Dear Conferencing Clara—
I’m glad that you find face to face meetings a useful supplement to the work in our online class. I agree, which is why I scheduled several face to face office hours this term (all of which you took advantage of), as well as the week of one-on-one conferences, with face to face option, we just completed. I’m also happy to answer emails, including the many you’ve sent (most of which did, in fact, ask legitimate questions; I do appreciate how seriously you’ve taken the class, and how hard you’ve worked).

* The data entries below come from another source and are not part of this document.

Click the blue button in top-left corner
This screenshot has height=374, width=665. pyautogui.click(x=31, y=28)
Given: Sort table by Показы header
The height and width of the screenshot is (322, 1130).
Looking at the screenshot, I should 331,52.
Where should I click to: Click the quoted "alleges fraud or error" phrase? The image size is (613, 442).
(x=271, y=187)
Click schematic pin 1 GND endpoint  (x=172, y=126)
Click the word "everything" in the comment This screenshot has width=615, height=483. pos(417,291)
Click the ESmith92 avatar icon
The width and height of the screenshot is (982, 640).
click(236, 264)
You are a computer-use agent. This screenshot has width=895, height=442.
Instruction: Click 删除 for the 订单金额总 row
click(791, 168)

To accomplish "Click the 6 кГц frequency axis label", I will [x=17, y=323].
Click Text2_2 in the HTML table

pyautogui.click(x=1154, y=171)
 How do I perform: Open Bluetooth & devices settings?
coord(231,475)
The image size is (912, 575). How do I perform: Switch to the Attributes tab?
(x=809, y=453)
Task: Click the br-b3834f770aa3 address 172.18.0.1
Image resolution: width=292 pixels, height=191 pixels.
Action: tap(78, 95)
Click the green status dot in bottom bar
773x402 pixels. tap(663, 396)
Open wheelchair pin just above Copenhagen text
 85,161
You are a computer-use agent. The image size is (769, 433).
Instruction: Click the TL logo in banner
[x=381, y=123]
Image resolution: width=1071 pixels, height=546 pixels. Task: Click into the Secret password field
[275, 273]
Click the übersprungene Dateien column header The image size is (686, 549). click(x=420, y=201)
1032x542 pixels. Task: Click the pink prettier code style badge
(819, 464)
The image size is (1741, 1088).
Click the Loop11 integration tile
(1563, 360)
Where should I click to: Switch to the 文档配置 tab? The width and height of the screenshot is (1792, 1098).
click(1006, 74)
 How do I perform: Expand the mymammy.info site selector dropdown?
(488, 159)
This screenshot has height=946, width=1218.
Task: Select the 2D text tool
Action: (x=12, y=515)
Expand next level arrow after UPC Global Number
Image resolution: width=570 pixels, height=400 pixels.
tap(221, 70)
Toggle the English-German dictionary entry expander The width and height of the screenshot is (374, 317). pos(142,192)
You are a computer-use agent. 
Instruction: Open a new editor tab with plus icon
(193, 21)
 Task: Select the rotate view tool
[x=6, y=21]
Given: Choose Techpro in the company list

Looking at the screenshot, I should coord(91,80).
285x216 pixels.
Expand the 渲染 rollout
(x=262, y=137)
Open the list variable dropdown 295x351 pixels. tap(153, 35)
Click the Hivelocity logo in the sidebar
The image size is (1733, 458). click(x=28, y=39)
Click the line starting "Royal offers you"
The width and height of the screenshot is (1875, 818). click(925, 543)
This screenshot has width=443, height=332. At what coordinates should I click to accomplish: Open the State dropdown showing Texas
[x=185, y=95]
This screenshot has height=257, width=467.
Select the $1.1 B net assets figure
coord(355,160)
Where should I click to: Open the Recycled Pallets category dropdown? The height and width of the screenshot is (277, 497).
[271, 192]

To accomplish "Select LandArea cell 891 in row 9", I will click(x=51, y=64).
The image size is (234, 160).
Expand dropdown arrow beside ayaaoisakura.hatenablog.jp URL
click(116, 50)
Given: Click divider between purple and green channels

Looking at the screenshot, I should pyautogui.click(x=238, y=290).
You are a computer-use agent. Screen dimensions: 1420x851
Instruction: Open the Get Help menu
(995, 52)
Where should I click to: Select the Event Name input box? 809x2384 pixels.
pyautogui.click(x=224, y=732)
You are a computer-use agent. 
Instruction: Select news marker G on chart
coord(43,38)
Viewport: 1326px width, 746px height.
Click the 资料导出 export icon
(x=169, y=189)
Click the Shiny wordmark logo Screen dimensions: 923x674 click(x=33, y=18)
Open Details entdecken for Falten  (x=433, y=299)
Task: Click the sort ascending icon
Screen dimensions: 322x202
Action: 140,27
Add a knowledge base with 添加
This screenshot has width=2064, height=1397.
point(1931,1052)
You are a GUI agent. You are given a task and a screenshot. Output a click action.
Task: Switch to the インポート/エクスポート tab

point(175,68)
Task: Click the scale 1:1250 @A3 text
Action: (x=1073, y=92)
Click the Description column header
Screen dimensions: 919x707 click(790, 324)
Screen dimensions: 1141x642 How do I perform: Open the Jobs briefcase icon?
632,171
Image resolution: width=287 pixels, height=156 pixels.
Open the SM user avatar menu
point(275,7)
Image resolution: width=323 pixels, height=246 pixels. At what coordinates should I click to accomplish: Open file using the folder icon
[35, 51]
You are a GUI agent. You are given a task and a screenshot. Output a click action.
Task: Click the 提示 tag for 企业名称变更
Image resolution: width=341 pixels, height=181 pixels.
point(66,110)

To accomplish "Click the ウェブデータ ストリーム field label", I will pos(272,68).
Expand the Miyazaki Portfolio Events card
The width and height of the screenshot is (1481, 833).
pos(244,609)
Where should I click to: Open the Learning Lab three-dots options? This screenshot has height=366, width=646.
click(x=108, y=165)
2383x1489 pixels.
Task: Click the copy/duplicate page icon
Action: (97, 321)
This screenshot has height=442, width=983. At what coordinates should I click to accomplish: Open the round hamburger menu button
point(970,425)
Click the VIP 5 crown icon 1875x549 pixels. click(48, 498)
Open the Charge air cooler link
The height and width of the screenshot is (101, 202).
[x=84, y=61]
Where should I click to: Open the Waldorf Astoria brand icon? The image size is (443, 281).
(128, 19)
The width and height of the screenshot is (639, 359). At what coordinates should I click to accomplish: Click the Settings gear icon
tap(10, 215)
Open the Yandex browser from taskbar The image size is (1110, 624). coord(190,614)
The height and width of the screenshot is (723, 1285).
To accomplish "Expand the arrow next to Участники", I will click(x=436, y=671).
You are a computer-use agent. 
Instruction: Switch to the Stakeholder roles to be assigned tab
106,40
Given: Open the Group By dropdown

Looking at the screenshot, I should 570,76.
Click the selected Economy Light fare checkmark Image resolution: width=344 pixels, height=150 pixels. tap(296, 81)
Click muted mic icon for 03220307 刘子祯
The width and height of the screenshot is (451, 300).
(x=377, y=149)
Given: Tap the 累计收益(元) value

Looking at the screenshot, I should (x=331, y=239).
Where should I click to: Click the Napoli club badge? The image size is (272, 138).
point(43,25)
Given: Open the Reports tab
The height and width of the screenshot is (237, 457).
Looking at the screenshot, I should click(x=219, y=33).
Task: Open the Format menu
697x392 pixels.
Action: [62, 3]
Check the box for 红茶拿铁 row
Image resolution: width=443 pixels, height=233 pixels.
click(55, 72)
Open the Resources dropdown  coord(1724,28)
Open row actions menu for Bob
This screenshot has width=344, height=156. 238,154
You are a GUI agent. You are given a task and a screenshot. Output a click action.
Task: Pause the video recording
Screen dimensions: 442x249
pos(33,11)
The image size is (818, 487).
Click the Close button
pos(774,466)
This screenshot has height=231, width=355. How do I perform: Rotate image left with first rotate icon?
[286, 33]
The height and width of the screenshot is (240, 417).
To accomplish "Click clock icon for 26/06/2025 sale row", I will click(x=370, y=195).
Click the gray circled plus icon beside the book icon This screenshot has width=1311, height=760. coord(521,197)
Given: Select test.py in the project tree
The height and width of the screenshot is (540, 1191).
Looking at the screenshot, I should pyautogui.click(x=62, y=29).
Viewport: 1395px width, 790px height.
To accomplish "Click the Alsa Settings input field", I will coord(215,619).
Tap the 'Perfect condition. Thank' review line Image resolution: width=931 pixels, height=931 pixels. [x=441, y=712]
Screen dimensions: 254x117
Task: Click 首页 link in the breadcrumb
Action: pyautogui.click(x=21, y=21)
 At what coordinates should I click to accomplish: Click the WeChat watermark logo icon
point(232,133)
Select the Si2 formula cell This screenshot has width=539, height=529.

But when I post a list of conference times online with more open slots than students, I don’t intend for all the extra slots be claimed, and definitely not by one student, especially one who’s already doing quite well. Nor do I appreciate it when a student seems to be deliberately signing up for the slots that precede an empty slot, then assuming she can stay beyond the appointed end time. I’m especially perturbed by such behavior when I’ve filled in the empty slots with notations such as “lunch,” and “break,” to emphasize that I do occasionally need a breather during these intense conferencing days. I’ve done my best to be polite and helpful and still get you out the door more or less on time, but you don’t seem to read social cues very well (or, rather, you notice me looking at my watch, and ask if someone else is coming, but when I say that we do need to wind things up, you just keep asking questions. Short of walking out the door myself and hoping you follow, I’m not quite sure what to do).
But the last straw was when I opened my door late this evening, after the final online conference, to head to the bathroom, and found you waiting outside, wanting to ask me “a few more questions.” Apparently you had once again consulted the conference schedule, and (more or less correctly) judged when I would be done. I apologize for lying and saying I needed to be somewhere, but I was really, really tired, and hungry, and perilously close to cranky and/or weepy, and didn’t know any other way to get you to leave. Hopefully you didn’t hang around campus and notice that, many hours later, there was still a light in my office window. On the other hand, if you did, then I’m really feeling stalked.
And now my inbox holds an email, time-stamped 1 a.m., asking for another conference on Monday. Okay, but I’m going to schedule it late in the day, right before someone else’s conference, and on Monday I really do have to leave by a certain hour. If I send you an email scheduling the conference, maybe you could leave me alone for at least 24 hours over the weekend? Please?
Yours in exhaustion (and more than a bit of exasperation),
P.S. You might be interested to know that you’ve spent more one-on-one time with me in the last week than I spent during any month with my undergraduate thesis advisor (and that includes the month I turned in the thesis). In fact, you’ve probably spent more time with me, total, than I spent with one of my dissertation advisors, but that’s another story.